* EXERCISE DIRECTIONS
Any picture in the range stays out of the copy; retype exactly the lines from the one with "This screenshot has width=1456, height=819." to the end of the listing.

* DATA SUPPLIED
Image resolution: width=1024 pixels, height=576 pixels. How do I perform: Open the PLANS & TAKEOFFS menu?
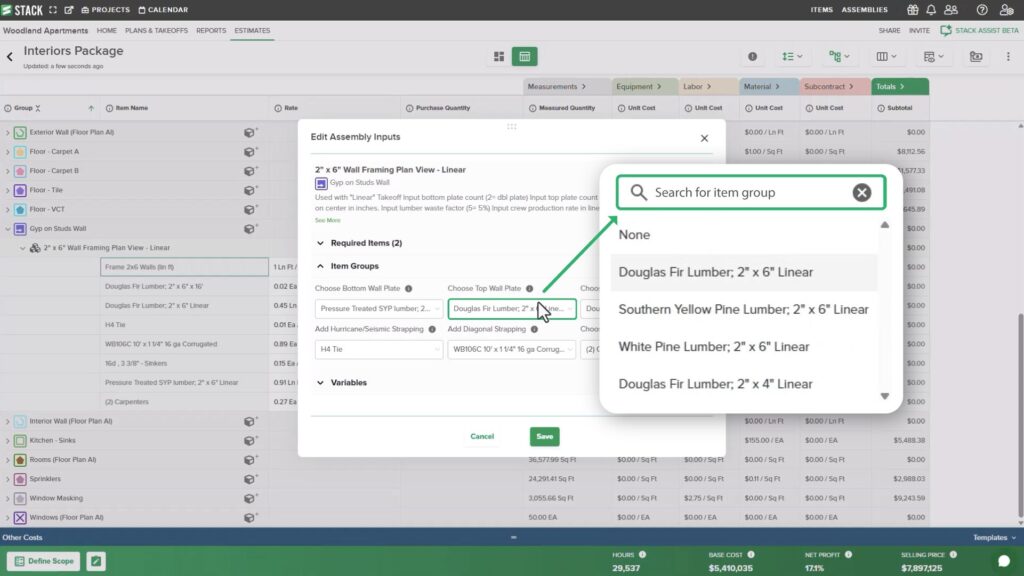(x=155, y=31)
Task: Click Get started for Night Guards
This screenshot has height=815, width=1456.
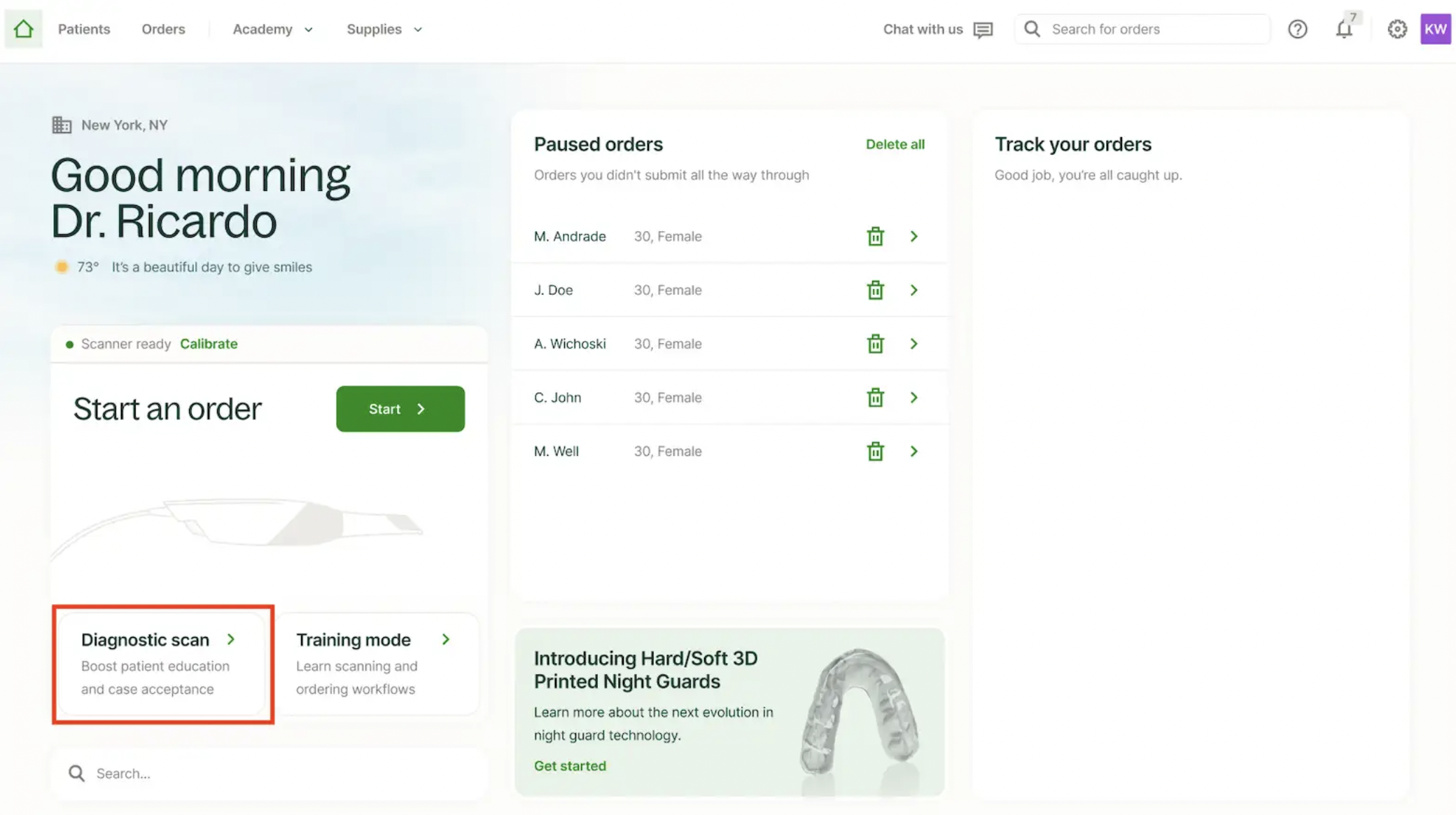Action: tap(570, 766)
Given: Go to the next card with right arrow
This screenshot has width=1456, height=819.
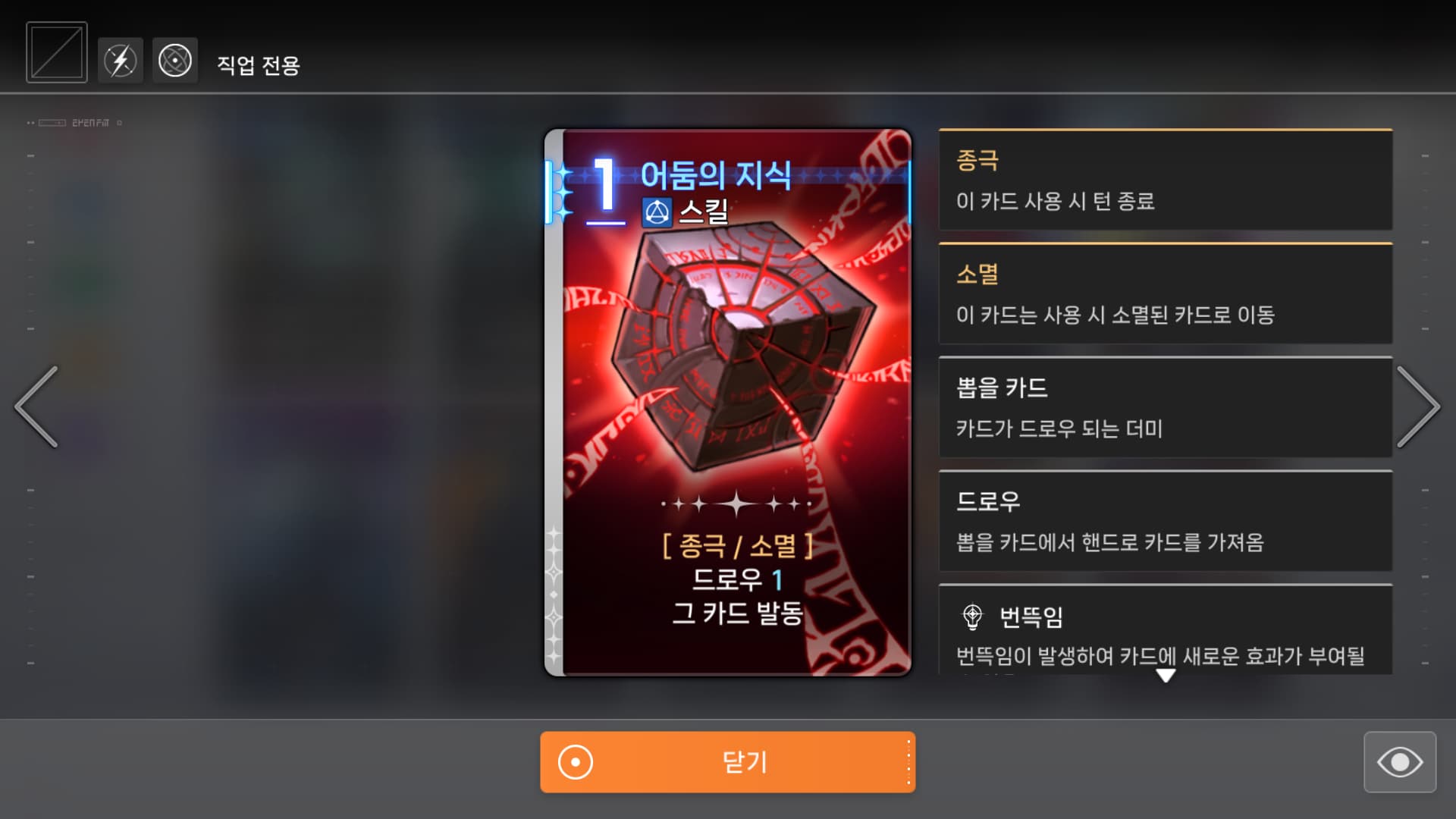Looking at the screenshot, I should (1418, 406).
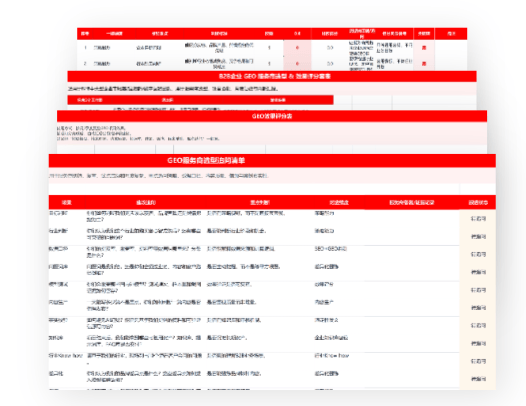Image resolution: width=526 pixels, height=406 pixels.
Task: Select the pink instructions block under GEO效果评分表
Action: 272,133
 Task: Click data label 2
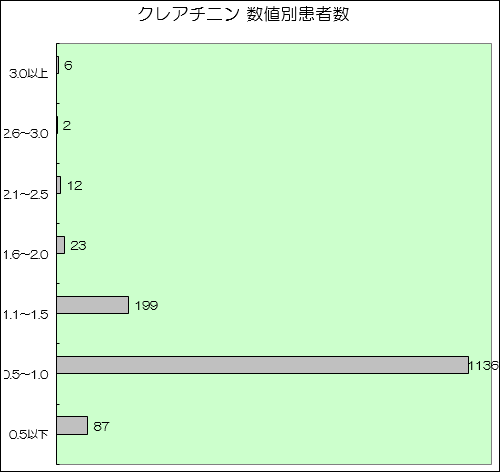pos(67,125)
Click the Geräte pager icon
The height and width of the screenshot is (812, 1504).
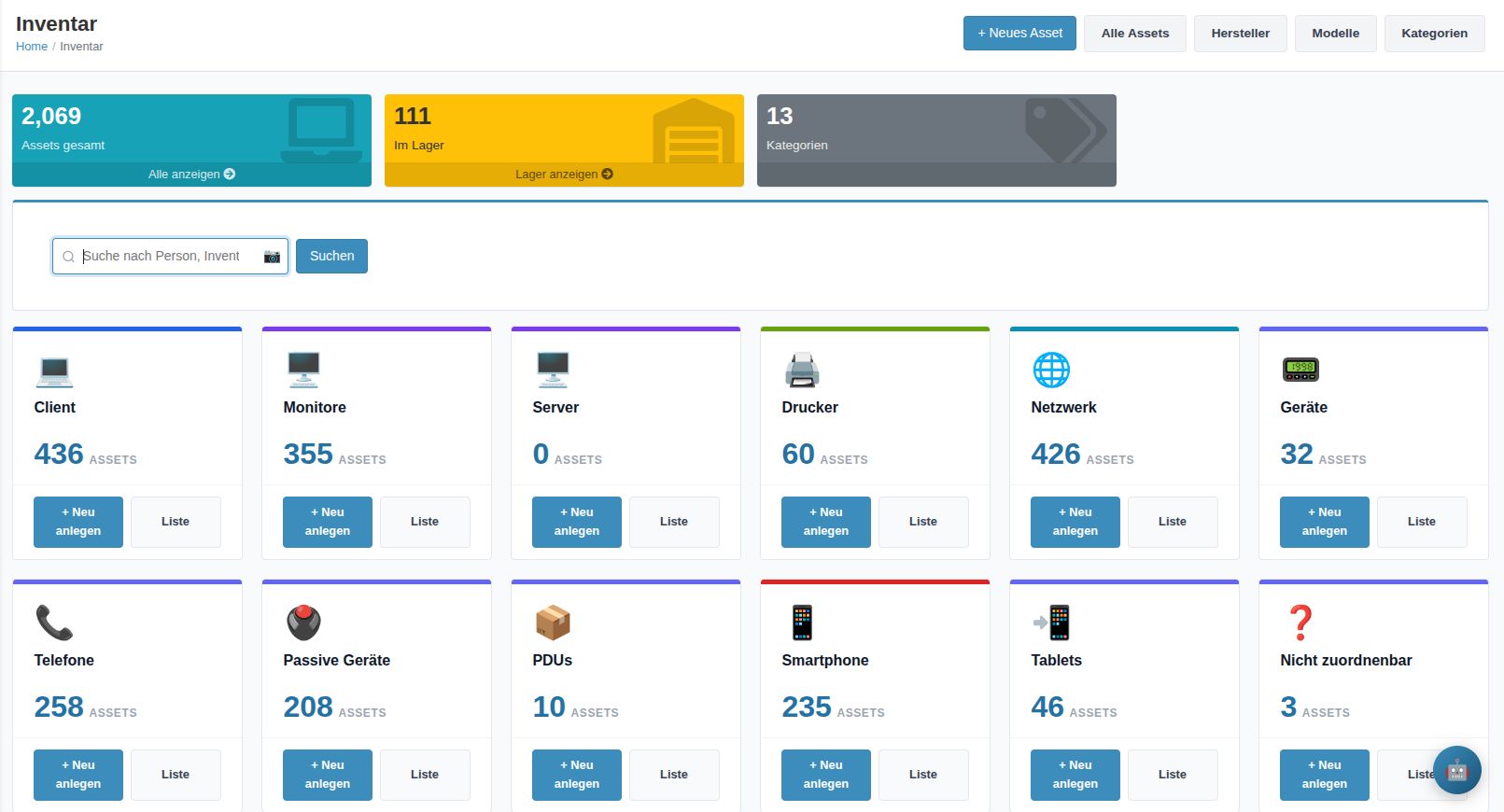click(x=1300, y=371)
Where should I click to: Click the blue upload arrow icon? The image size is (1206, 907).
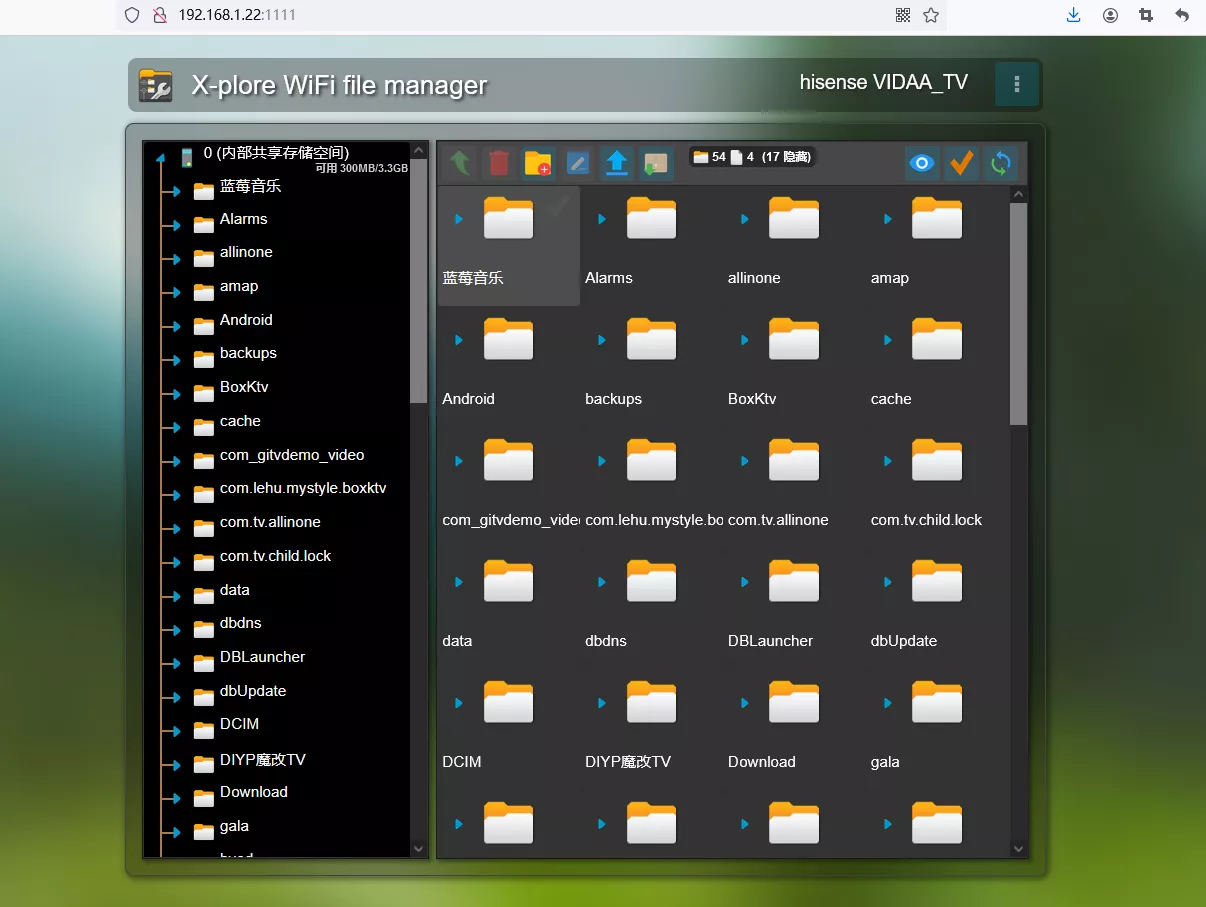coord(617,163)
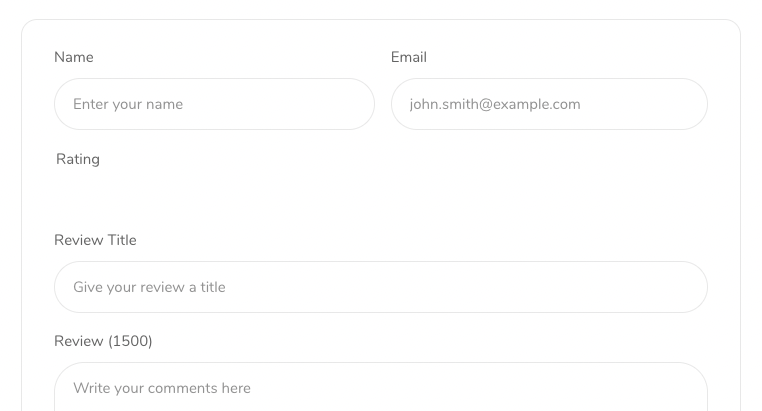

* TASK ANSWER
This screenshot has width=1456, height=819.
Looking at the screenshot, I should (1418, 406).
Image resolution: width=526 pixels, height=406 pixels.
Task: Select the pink instructions block under GEO效果评分表
Action: 272,133
 Task: Click data label 2
pos(67,125)
Click the Geräte pager icon
The height and width of the screenshot is (812, 1504).
click(x=1300, y=371)
Where should I click to: Click the blue upload arrow icon? The image size is (1206, 907).
coord(617,163)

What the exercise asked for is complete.